We conclude that the trial court was within its discretion in allowing the charts to be used during rebuttal argument. The conduct and content of counsel’s argument have always been considered to be a matter for the sound discretion of the trial judge. Freeman v. Hall, 286 Ala. 161, 238 So.2d 330 (1970). We find no abuse of that discretion here.
After the jury returned a verdict awarding compensatory damages in the amount of $250,000, Pepsi Cola filed a motion for JNOV or, in the alternative for new trial or, in the alternative, for remittitur. Jury verdicts are presumed to be correct. Coca Cola Bottling Co. v. Parker, 451 So.2d 786 (Ala. 1984). Whether damages awarded in a personal injury case are excessive depends on the facts of the particular case. Id. This Court will not interfere with a damages award unless the award shocks the judicial conscience or is so great as to indicate that it is a product of bias, passion, or prejudice. Southern Life Health Ins. Co. v. Smith, 518 So.2d 77 (Ala. 1987), citing Village Toyota, Inc. v. Stewart, 433 So.2d 1150 (Ala. 1983).

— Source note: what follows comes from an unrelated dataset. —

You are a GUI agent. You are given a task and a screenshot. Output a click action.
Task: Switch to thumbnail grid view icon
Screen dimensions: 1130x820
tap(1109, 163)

The trial court, pursuant to Hammond v. City of Gadsden, 493 So.2d 1374 (Ala. 1986), stated its reasons for denying Pepsi Cola’s motion for a new trial, or for remittitur, finding that, in light of Allen’s injuries, the verdict was not excessive. Allen’s personal injuries have been detailed earlier in this opinion. Several surgeries were required. He also incurred approximately $16,000 in medical expenses and had to undergo a regimen of physical therapy. He lost substantial income from his remodeling and construction business. Based on the record before us, we cannot say that the trial court erred in finding that the award was not excessive.
We affirm.
AFFIRMED.
HORNSBY, C.J., and JONES, SHORES and HOUSTON, JJ., concur.